Two more final, telling notes: First, Frank Casanova, the Director of QuickTime Marketing at Apple performed an interesting technology demonstration during Job's Paris keynote. He compared a Michelle Branch music video, encoded at 6 Mbps in the "gold standard" MPEG-2 video format, as he called it, to the same video encoded in 2 Mbps MPEG-4. Casanova noted that MPEG-4 delivered virtually identical quality to MPEG-2 in only one-third the bandwidth, which is true. But Microsoft performed a similar feat with Windows Media Video 9, described above, in which the company demonstrated that a 6 Mbps MPEG-4 movie, quality-wise, is comparable to a 2 Mbps WMV 9 movie. Based on what I've seen, it is possible to deliver the quality of a 6 Mbps MPEG-2 stream in just 660 Kbps to 1 Mbps using WMV 9, far smaller than the MPEG-4 solution, and yet with equivalent quality. Add in the low-bandwidth multi-channel sound capabilities of Windows Media 9, and the multitude of other features this platform delivers, and it's no contest. It's not even close.
Second, when Casanova discussed QuickTime 6's instant-on streaming feature, he mentioned that you could "scrub" around the timeline of an MPEG-4 video without any buffering at all. So I tried to do this using the keynote stream, playing in QuickTime 6 Pro on a new iMac, but got buffering every time. In fact, the keynote video buffers when you start it up, restart playing after pausing, or try to move the scrub marker. I find it odd that Apple continues to post new content up its Web site--new switcher ads, trailers, and so, that they created using the old Sorenson codec, and not MPEG-4. Why is virtually none of the content Apple creates for its Web site in MPEG-4 format?
Competition is healthy. But, as always, I feel that companies need to be more honest about the capabilities and features of their products. Apple is failing this test miserably right now.
Conclusions
Well,
if you stuck with me this long, it should be obvious
that Windows Media 9 Series is a huge win for consumers,
enterprises and content creators, a full-featured,
end-to-end platform that delivers next generation
digital media capabilities far beyond any technology
offered by the competition. I wholeheartedly recommend
the various tools in the Windows Media 9 Series product
suite, and start to get effusive just thinking about the
various capabilities we now have thanks to these
products. Multi-channel surround sound, true
Hi-Definition quality video, advanced streaming
capabilities, and a new set of Digital Rights Management
(DRM) technologies that will usher in a coming
generation of Internet-based commercial digital media
content are just a few of the many advances we will soon
take for granted on the Windows platform.

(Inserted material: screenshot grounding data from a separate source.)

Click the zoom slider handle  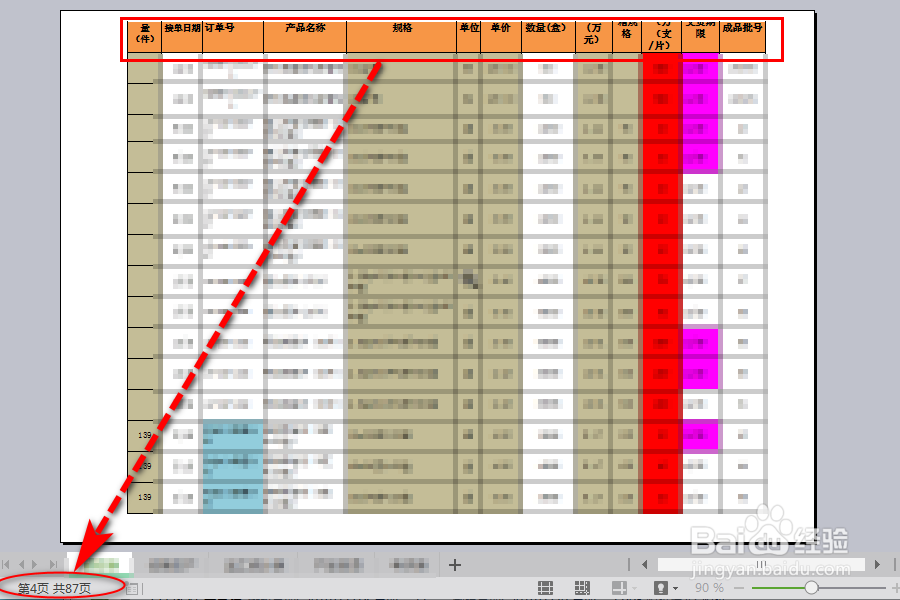point(812,587)
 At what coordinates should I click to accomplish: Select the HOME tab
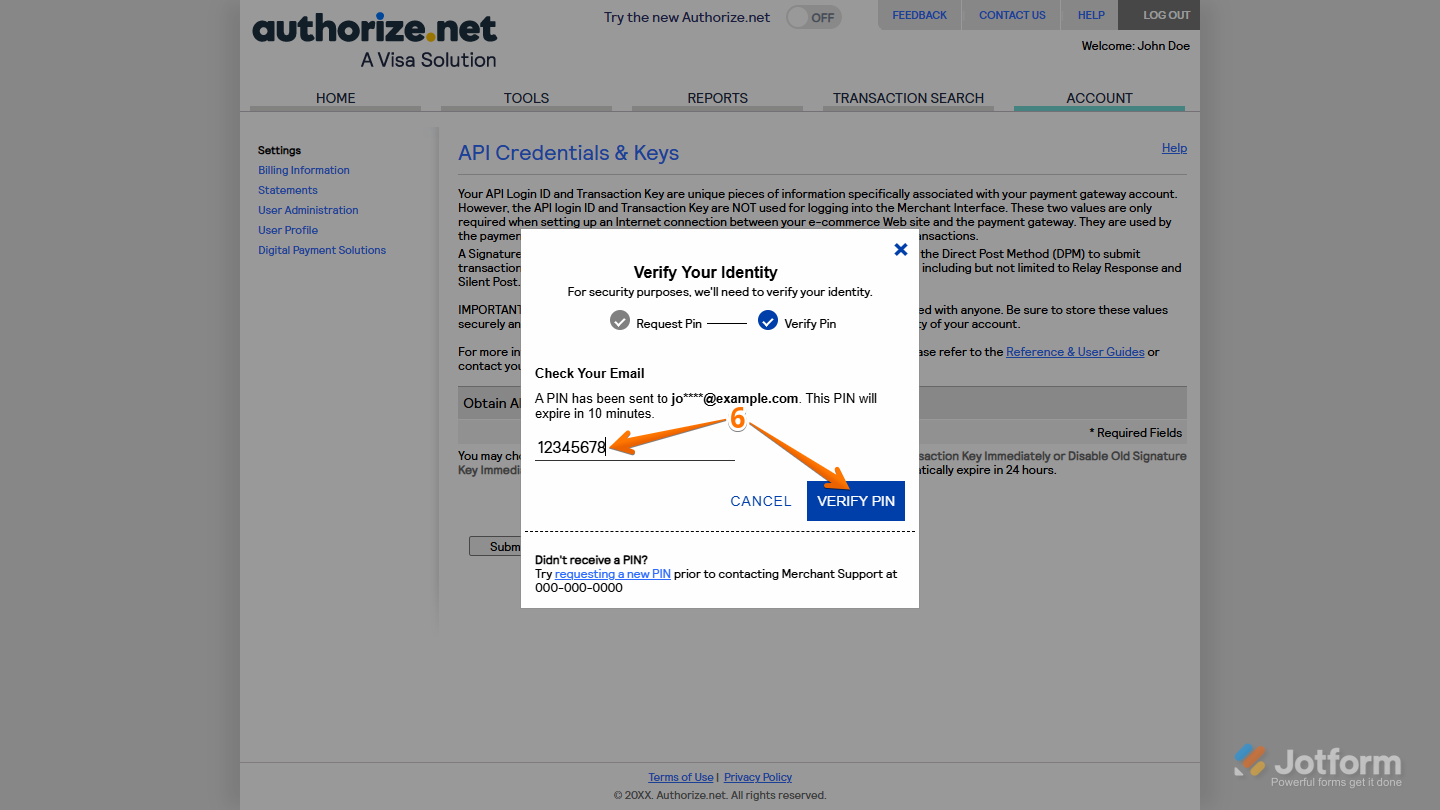[335, 97]
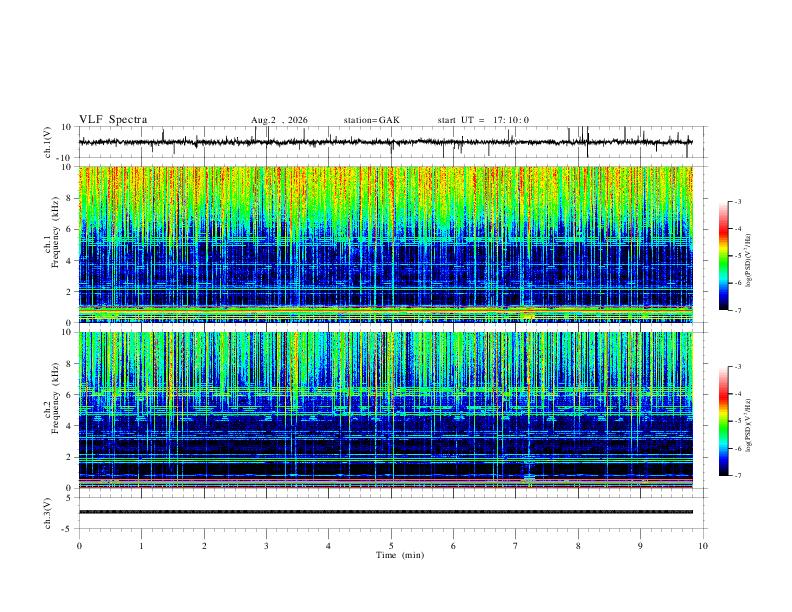This screenshot has height=612, width=792.
Task: Click the ch.3 black signal trace
Action: pos(386,512)
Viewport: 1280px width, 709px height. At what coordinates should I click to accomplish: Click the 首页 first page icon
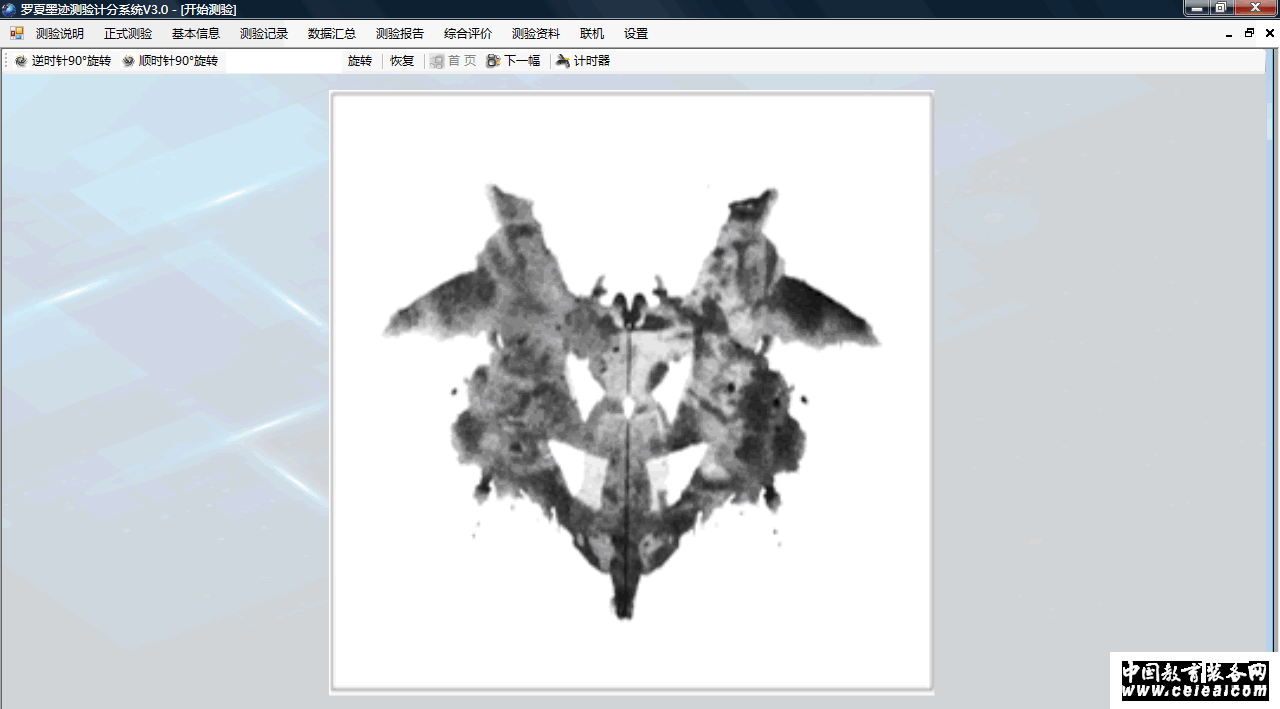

And bravo to the Windows Digital Media Division at
Microsoft for getting me reenergized about technology.
Sometimes, as I slog through daily life, I lose sight of
the reasons I became part of this industry and the
things that made me giddy as a child, long ago, about
computers and software. Windows Media 9 Series brings it
all back in a rush: It's fun, and it's exciting. Spread
the word: Computing just got much better.